ENTRIES SHOWN
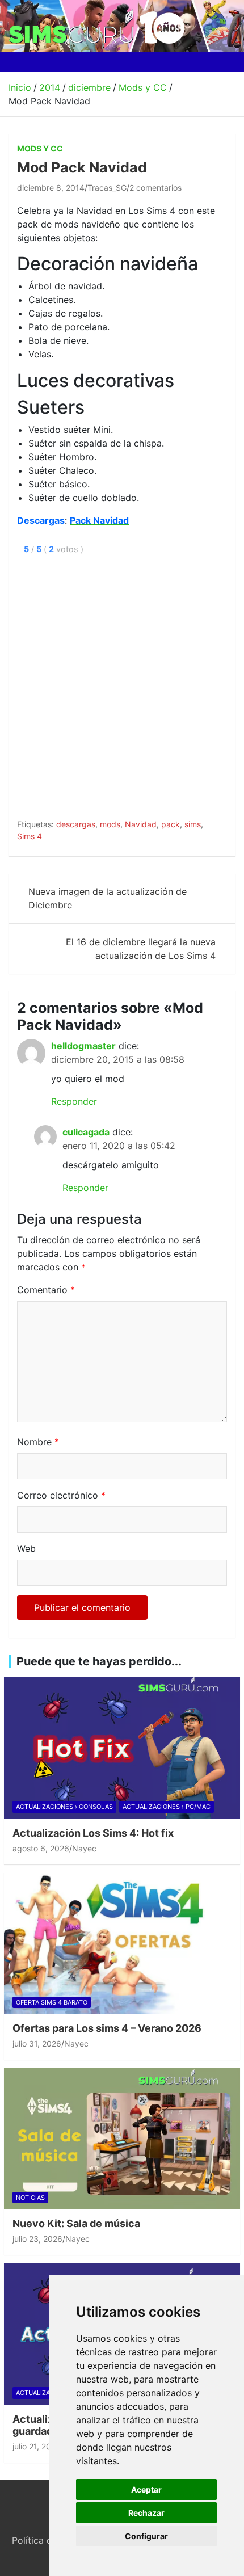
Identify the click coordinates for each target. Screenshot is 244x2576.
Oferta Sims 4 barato (51, 2002)
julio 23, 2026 (37, 2239)
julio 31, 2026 (36, 2043)
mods (110, 824)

YOUR INSTRUCTIONS
The listing is to be reproduced in full and exactly, except that its pictures are to be dropped.

TASK OUTPUT
Identify the click coordinates for each target. Screenshot is 244x2576.
Oferta Sims 4 barato (51, 2002)
julio 23, 2026 (37, 2239)
julio 31, 2026 (36, 2043)
mods (110, 824)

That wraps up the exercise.